China has increased tariffs by up to 25 percent on 128 U.S. products, from frozen pork and wine to certain fruits and nuts, escalating a dispute between the world's biggest economies in response to U.S. duties on imports of aluminum and steel.
The tariffs, which take effect on Monday, were announced late on Sunday by China's finance ministry and matched a list of possible tariffs on up to $3 billion in U.S. goods published by China on March 23.
Soon after the announcement, an editorial in the widely read Global Times newspaper warned that if the United States had thought China would not retaliate or would only take symbolic countermeasures, it could "say goodbye to that delusion".
"Even though China and the U.S. have not publicly said they are in a trade war, the sparks of such a war have already started to fly," the newspaper said.
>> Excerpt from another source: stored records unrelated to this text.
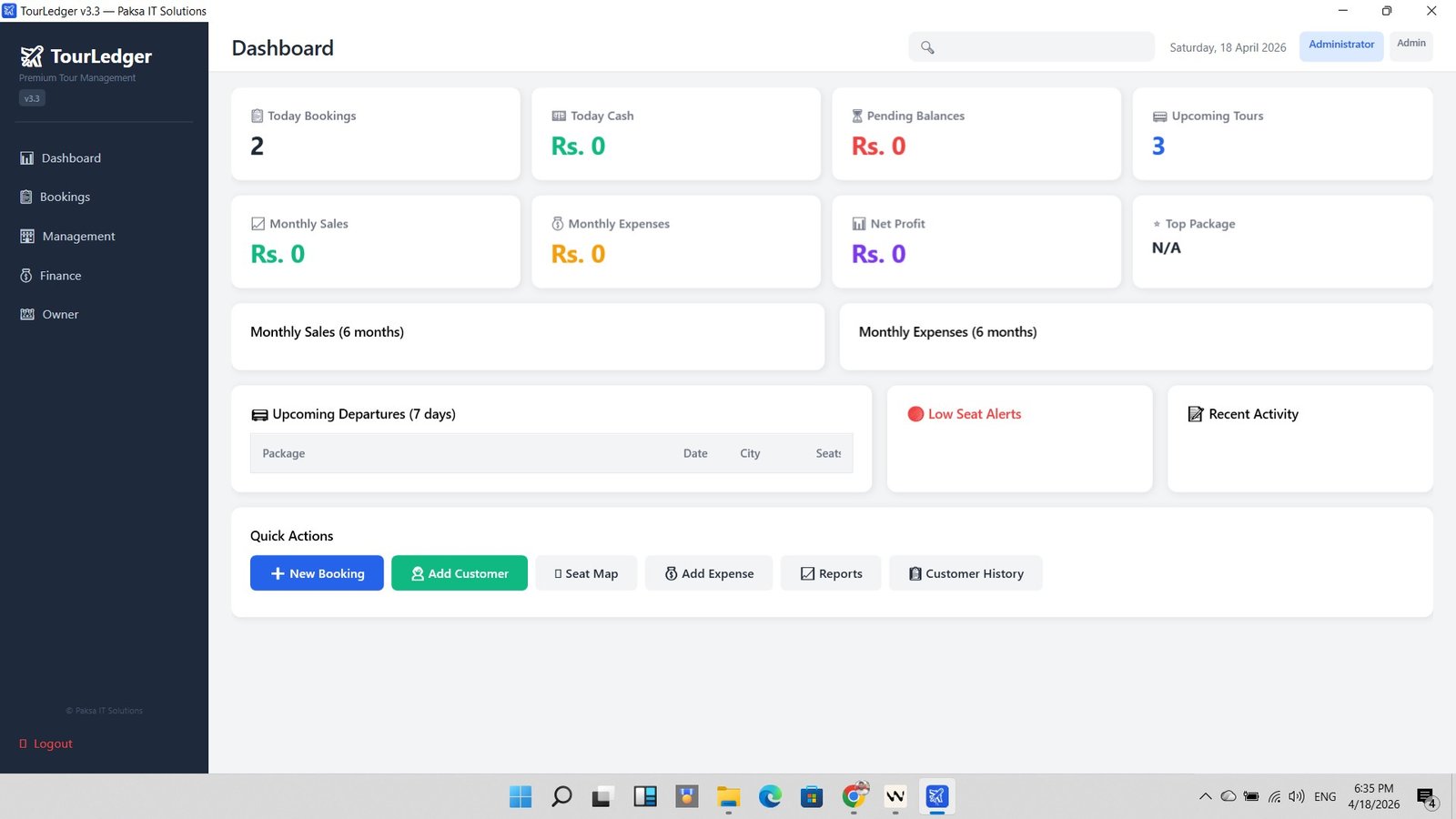Open the Seat Map quick action
Image resolution: width=1456 pixels, height=819 pixels.
click(586, 573)

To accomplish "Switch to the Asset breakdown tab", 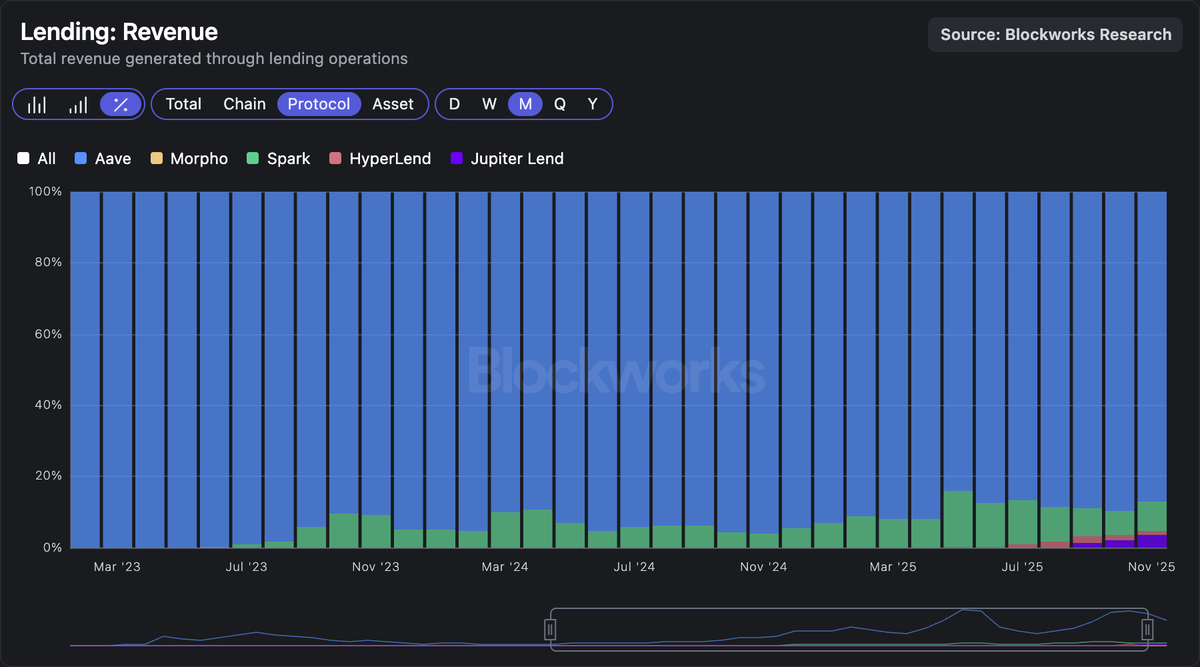I will (394, 103).
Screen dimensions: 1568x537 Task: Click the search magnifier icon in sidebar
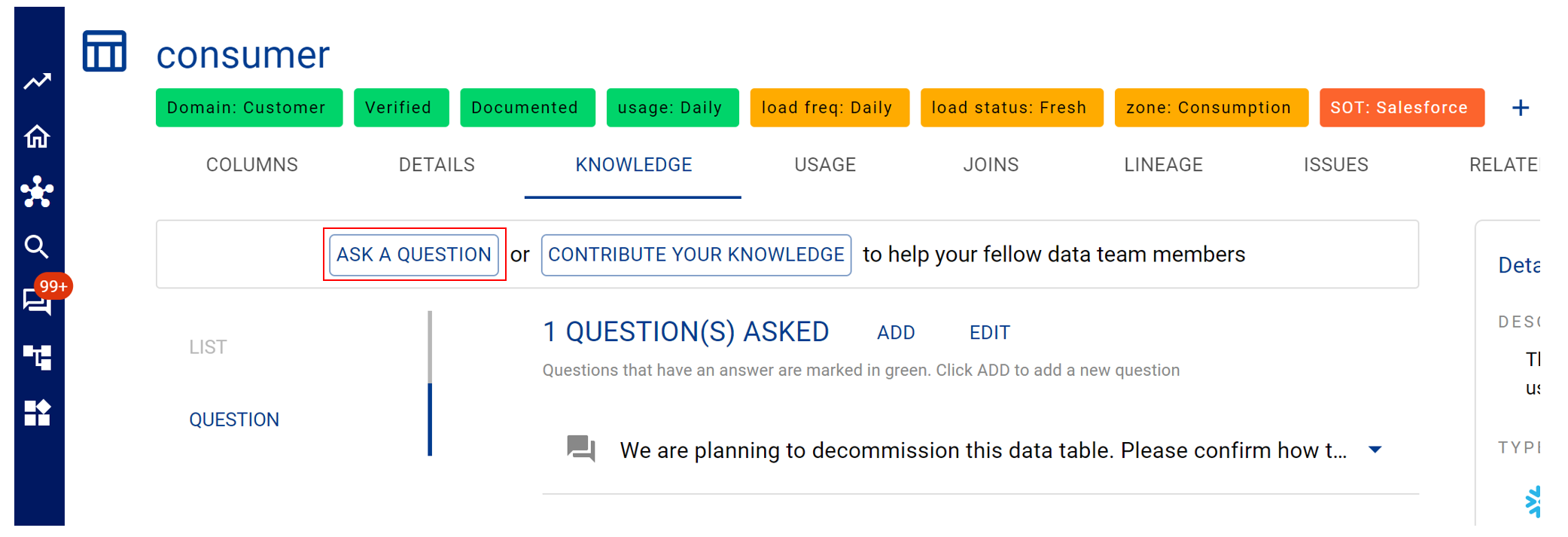click(36, 246)
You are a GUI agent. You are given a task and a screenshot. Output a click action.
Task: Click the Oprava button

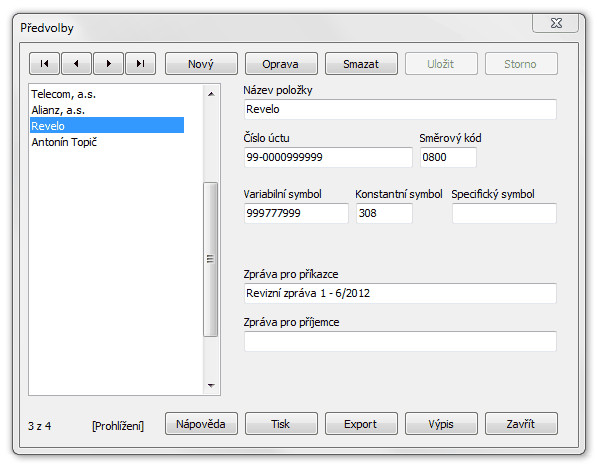pyautogui.click(x=281, y=64)
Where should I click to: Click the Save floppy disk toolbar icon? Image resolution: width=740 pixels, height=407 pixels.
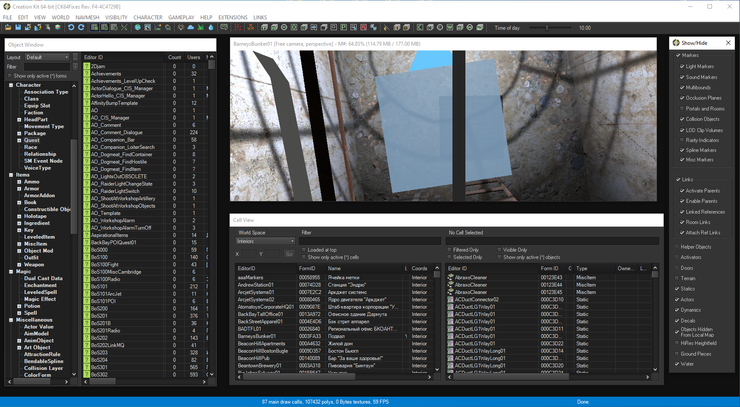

The Ministry of Commerce said it was suspending its obligations to the World Trade Organization (WTO) to reduce tariffs on 120 U.S. goods, including fruit and ethanol. The tariffs on those products will be raised by an extra 15 percent.
Eight other products, including pork and scrap aluminum, would now be subject to additional tariffs of 25 percent, it said, with the measures effective starting April 2.
(Score: 0) by Anonymous Coward on Tuesday April 03 2018, @02:13PM
What they are saying is the Chinese don't want our waste Aluminum. Which is good, since that will result in lower domestic scrap aluminum costs for domestic manufacturing. We've been sending it to them, they were sending it back to us as products. With a lower material price, there will be more domestic aluminum products manufacturing.
Same with the pork tarriff. U.S. pork is exported to China because we have high food safety standards, and Chinese pork is exported to the U.S. because it is cheaper due to lower standards. So Americans will now be eating better pork, and premium pork prices in Bejing will compel their safety standards to improve. Boo Hoo.
And the jeans tarriff? Well the only part of those jeans that is American made is the label, which is sewed on mostly in Puerto Rico. I don't think those guys and gals will mind sewing a different label on the jeans every day so that management can get a slightly better margin.
And nuts? Well most of the ones that aren't peanuts come from California, who is having some hydrological engineering problems. So the price on domestic nuts will be going up no matter how you cut it. More for us, less for them. No problem there either.
Ethanol? Isn't that heavily subsidized? So you mean tax dollars aren't being spent domestically to produce products consumed abroad?
I'm having a hard time finding the problem here.